Al suo fianco opera R.C., 43 anni, catanese e sua compagna: cura le fasi preparatorie delle spedizioni, si occupa della conta e della valutazione dei quantitativi, controlla la qualità visiva del prodotto e gestisce gli ambienti di coltivazione.

Tre altri catanesi — D.L. (53 anni), G.L. (52 anni) e S.S. (47 anni), i primi due fratelli — si occupano della parte finanziaria: trasportano dall’Italia in Spagna il denaro ricavato dalla vendita dell’hashish nella provincia etnea. G.L. gestisce inoltre la cessione dello stupefacente nel Catanese e, con il fratello, lo custodisce in una casa di Belpasso.

S.S., invece, contribuisce al finanziamento dell’attività criminale e alla riscossione del denaro, gestendo la cassa comune insieme ad A.D.B., 34 anni.

Sul fronte spagnolo, quattro cittadini iberici vengono impiegati quotidianamente nelle coltivazioni indoor di canapa. Il catanese C.N., 49 anni, pur non organico all’associazione, fornisce in più occasioni supporto logistico al trasporto di ingenti partite di droga attraverso una sua società attiva nel commercio internazionale di prodotti alimentari.

Oltre 900 chili già sequestrati nelle fasi precedenti

L’operazione di oggi corona un’attività investigativa lunga e articolata.
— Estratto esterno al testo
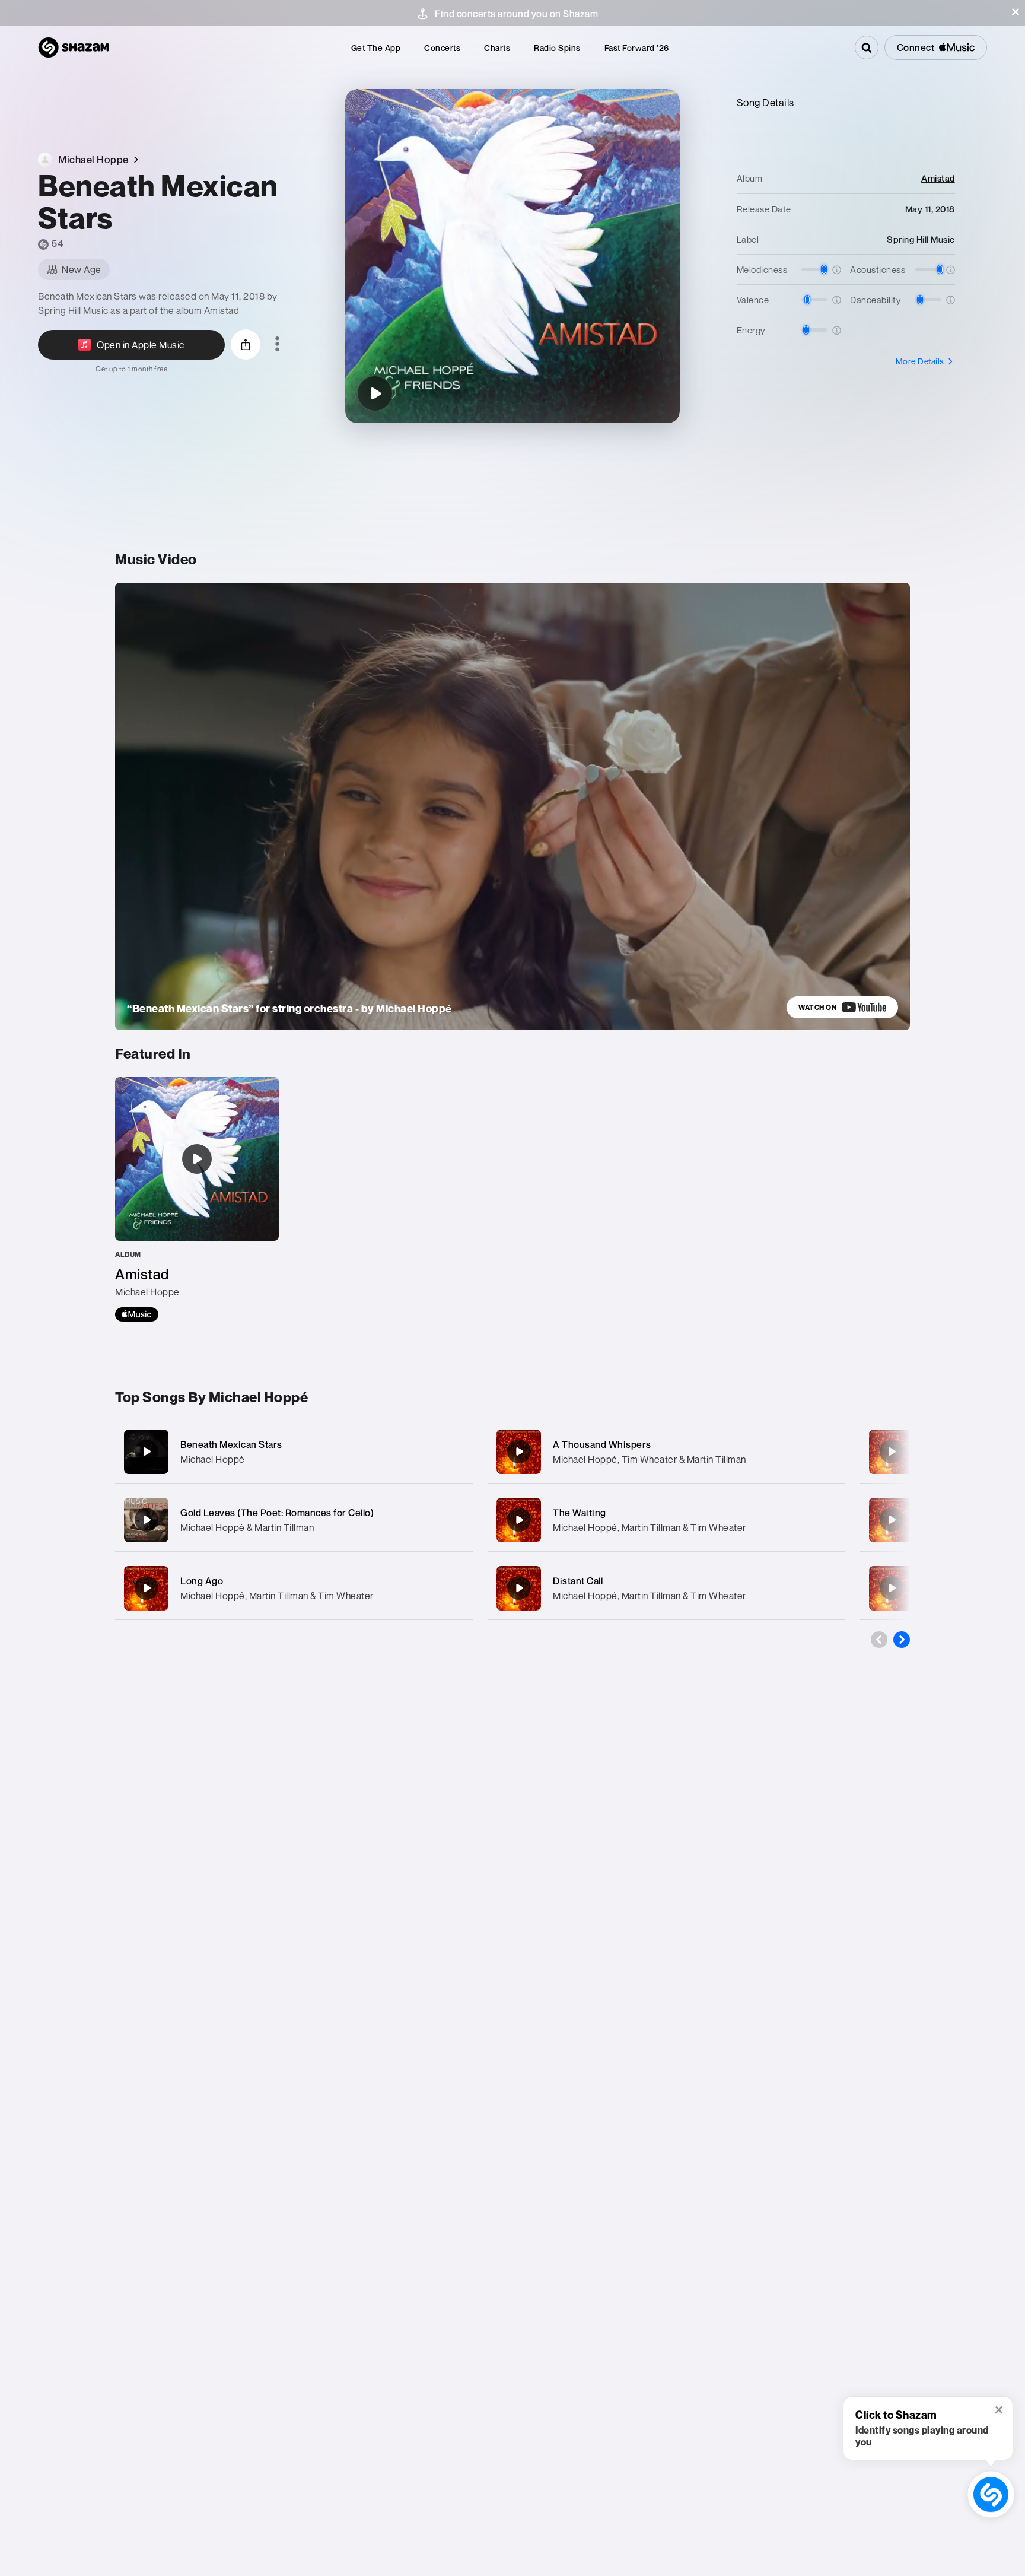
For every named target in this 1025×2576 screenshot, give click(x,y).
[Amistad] (197, 1199)
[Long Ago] (294, 1588)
Nel corso delle indagini, i finanzieri avevano già fermato 13 persone in flagranza di reato (10 in Italia e 3 in Spagna) per detenzione e spaccio, sequestrando oltre 900 kg tra hashish e marijuana, una piantagione di cannabis indiana a Mascali (Catania) e due fucili e due pistole.

A questi si aggiungono 273 kg di marijuana e hashish intercettati dal Gruppo di Civitavecchia della Guardia di Finanza durante i controlli periodici allo scalo portuale, e una partita di 60 kg di hashish e marijuana consegnata ad alcuni membri del gruppo nella provincia di Catania.

Quella che per anni sembrava una normale catena di distribuzione alimentare tra la Spagna e la Sicilia era in realtà un canale strutturato per inondare le strade dell’est siciliano di droga. L’operazione “Barcellona-Express/Farfalla” smonta pezzo per pezzo un sistema che puntava sull’invisibilità, e dimostra come la cooperazione giudiziaria internazionale riesca a seguire i fili anche quando attraversano il Mediterraneo e cambiano lingua.